Mumbai has seen a steady rise in urbanisation and development which has led to a massive loss of its green cover. Today, apart from being a cosmopolitan's dream destination, the city has welcomed 40,000 new trees.
Thanks to the Dawoodi Bohra community, Mumbai will now have more trees to save its civilisation. The initiative, which is expected to end this Ramzan, has already seen the planting of over 50 trees at Horniman Circle and near community mosques and housing colonies in Mazgaon, Muhammad Ali Road, Malabar Hill, and Andheri, according to a Hindustan Times report. The programme will be extended to other locations such as Santacruz, Kandivli, Thane, and Mumbra. Taikhoom Bhaisaheb Mohiyuddin, the trustee of Burhani Foundation India, said,
The community is encouraging its members to participate by planting trees (one to two years old). The holy month of Ramzan is known for devotion, prayers and expressing gratitude toward Allah. Such initiatives underline the significance of becoming an agent in preserving and nurturing nature
Every tree will have its unique number to identify its location. Spiritual leader Syedna Mufaddal Saifuddin, who is guiding the initiative, said,
Information such as date of plantation, species, length and location, will be documented on a web portal so that we can track the entire plantation drive. We will track health of trees in the future and take care of those which need attention. We are encouraging community members to get these trees from local nurseries and people have started planting trees without our help. We are getting the trees from Pune and Gujarat. We’ll be planting about 500 trees at Rani Baug, Byculla, upon receiving permission from the civic body’s tree department.

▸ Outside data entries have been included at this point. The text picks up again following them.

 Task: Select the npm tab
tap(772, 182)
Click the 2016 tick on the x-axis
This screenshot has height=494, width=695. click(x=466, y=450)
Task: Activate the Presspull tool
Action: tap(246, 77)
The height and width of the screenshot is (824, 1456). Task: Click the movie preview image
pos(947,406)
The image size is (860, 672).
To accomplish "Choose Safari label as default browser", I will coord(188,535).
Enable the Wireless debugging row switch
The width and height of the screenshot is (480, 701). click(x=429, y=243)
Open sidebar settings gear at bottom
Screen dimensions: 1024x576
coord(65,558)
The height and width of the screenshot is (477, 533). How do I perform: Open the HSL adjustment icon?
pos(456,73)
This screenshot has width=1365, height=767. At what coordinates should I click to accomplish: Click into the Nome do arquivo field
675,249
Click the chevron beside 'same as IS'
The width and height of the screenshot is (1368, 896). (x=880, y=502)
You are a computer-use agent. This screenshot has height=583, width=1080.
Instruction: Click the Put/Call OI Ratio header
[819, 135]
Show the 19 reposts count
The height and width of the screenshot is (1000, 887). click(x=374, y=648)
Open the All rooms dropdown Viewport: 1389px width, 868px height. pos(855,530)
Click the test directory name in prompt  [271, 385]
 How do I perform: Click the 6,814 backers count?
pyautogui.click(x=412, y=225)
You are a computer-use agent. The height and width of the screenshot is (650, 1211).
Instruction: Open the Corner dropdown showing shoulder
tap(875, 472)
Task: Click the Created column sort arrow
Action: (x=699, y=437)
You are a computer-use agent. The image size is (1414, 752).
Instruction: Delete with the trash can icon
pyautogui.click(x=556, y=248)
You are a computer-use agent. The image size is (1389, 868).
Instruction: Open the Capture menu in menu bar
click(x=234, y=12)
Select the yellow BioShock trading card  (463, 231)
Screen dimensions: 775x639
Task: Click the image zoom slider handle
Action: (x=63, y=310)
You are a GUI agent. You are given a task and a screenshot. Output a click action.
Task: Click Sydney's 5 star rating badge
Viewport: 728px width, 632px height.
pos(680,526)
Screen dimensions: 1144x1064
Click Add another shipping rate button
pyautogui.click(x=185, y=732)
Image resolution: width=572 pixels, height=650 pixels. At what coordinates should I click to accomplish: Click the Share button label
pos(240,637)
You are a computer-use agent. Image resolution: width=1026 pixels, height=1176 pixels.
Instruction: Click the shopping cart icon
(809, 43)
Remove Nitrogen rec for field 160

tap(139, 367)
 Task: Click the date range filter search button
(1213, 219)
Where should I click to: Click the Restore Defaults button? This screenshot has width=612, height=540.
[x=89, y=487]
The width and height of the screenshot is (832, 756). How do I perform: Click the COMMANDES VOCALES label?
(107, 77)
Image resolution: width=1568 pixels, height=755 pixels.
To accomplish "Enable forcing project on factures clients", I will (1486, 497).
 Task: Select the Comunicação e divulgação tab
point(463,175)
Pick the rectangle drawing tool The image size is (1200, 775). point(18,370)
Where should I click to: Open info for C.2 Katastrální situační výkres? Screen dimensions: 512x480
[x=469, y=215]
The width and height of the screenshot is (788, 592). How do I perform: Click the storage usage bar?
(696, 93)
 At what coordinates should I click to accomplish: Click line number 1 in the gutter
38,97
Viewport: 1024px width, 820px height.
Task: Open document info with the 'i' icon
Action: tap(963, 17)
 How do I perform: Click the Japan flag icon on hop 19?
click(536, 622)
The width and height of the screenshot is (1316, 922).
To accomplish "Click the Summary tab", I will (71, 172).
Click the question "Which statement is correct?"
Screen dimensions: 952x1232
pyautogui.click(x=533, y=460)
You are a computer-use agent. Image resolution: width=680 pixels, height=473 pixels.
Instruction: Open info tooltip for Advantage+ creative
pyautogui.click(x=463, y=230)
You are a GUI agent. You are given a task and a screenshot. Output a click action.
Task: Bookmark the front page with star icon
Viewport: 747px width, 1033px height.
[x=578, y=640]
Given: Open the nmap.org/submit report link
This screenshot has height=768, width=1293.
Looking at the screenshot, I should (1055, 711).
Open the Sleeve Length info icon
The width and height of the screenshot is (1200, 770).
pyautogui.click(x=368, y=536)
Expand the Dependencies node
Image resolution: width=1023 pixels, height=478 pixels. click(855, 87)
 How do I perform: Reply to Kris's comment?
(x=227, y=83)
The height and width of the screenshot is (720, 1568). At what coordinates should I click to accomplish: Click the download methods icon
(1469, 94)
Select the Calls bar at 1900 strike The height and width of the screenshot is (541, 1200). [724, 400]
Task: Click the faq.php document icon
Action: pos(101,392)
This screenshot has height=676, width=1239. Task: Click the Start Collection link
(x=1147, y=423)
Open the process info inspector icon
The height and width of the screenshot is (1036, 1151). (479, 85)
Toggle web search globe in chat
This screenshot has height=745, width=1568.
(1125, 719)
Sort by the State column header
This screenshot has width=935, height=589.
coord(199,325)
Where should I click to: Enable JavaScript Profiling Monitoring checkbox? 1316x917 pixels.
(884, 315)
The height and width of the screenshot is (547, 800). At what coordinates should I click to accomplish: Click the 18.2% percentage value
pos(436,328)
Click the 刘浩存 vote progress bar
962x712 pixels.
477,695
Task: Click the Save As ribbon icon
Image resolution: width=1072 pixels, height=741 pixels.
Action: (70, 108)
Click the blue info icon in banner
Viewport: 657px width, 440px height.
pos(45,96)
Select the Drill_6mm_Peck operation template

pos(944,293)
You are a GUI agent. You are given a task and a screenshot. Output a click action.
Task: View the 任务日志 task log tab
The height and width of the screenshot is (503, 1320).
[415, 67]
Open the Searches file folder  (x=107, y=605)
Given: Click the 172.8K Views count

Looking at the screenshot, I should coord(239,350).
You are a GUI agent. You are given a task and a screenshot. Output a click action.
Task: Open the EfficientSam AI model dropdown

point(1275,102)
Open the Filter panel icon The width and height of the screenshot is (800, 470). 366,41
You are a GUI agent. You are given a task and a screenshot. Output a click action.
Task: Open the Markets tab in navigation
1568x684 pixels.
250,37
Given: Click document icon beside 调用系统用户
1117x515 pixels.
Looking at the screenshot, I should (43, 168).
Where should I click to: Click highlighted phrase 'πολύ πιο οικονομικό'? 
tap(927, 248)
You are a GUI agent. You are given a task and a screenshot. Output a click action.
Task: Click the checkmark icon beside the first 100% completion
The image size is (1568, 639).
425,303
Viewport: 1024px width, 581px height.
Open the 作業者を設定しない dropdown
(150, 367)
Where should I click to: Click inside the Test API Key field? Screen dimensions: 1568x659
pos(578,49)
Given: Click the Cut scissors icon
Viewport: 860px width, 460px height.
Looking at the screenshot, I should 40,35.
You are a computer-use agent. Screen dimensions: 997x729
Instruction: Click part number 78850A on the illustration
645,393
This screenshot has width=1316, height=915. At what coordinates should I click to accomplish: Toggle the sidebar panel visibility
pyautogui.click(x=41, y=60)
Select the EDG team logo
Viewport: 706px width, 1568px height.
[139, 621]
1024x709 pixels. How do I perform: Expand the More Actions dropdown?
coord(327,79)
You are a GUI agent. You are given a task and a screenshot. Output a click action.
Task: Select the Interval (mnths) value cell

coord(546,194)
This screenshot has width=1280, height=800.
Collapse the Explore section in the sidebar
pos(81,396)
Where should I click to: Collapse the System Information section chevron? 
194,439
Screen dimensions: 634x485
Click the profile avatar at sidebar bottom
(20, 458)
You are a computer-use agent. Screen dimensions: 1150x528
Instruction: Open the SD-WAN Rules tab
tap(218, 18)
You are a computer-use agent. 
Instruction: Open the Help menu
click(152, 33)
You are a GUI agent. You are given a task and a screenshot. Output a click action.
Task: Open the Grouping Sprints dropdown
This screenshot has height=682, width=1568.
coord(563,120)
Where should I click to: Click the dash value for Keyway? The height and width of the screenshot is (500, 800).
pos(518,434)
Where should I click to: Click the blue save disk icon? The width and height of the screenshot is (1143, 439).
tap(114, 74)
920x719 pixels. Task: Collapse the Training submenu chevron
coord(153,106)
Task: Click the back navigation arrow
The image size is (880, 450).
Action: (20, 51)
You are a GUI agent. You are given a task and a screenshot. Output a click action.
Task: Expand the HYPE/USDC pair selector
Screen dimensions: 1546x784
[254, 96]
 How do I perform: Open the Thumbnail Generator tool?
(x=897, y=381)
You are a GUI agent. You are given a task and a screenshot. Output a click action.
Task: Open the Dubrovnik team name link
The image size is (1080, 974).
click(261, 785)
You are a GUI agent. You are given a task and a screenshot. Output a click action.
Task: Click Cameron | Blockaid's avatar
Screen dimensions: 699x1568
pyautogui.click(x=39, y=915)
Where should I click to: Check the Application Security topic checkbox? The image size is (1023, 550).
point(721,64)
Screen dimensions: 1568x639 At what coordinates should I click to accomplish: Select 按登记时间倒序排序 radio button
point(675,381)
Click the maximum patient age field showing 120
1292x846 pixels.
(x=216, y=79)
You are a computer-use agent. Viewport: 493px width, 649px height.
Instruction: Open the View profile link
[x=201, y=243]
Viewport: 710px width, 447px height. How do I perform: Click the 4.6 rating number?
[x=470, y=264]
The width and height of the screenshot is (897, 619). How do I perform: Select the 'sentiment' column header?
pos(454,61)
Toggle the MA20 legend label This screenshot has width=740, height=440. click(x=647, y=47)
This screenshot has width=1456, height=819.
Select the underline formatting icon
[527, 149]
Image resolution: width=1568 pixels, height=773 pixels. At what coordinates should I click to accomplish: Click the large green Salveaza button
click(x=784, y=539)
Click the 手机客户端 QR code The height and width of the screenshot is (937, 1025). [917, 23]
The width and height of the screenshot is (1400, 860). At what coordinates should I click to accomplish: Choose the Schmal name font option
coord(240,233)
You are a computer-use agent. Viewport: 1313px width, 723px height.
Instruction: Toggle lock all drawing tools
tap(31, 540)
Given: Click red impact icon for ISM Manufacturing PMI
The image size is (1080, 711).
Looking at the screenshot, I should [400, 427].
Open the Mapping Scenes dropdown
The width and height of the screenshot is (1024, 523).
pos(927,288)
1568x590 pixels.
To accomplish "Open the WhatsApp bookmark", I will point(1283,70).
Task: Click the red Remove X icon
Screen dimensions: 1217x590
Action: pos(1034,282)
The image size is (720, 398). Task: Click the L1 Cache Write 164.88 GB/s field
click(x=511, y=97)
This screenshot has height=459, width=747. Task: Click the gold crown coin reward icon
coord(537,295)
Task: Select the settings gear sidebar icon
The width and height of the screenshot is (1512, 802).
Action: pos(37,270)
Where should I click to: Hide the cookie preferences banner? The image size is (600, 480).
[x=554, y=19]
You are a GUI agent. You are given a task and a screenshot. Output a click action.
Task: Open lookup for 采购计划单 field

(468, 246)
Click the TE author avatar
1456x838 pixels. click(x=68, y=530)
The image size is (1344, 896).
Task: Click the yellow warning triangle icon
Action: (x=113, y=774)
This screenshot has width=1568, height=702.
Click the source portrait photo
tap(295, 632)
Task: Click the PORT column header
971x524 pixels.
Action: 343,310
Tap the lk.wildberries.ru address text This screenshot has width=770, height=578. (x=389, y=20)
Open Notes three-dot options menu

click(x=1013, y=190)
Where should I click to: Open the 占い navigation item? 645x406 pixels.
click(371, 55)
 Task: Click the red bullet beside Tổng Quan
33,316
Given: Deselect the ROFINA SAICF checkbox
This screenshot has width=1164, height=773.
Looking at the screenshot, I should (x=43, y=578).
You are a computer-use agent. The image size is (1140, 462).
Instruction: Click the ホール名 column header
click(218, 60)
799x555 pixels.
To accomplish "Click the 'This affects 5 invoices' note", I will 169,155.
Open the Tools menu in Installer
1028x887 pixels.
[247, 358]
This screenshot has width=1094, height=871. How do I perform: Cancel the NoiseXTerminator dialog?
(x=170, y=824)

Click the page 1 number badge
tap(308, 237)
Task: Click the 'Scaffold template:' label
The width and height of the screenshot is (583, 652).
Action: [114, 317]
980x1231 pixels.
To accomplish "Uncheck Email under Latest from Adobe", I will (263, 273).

Trees will also be planted at Pune, Nashik, Lonavla, Kohlapur, Palghar, and Dahanu. He further added that the initiative is in support of PM Modi's vision of a cleaner and a greener India. Avick Sil, regional director of Environmental Policy Research Institute, said,
In comparison to loss of trees, we found that only five percent of transplanted trees were surviving in the city. As per the law states, three trees are supposed to be planted against every tree felled.
According to a report by TOI, the number of trees cut down in the year 2016-17 accounts to a whopping 9,100 in Gurugram and 15,000 in Delhi. With communities and initiatives like these, the green cover and its extension have some ray of hope.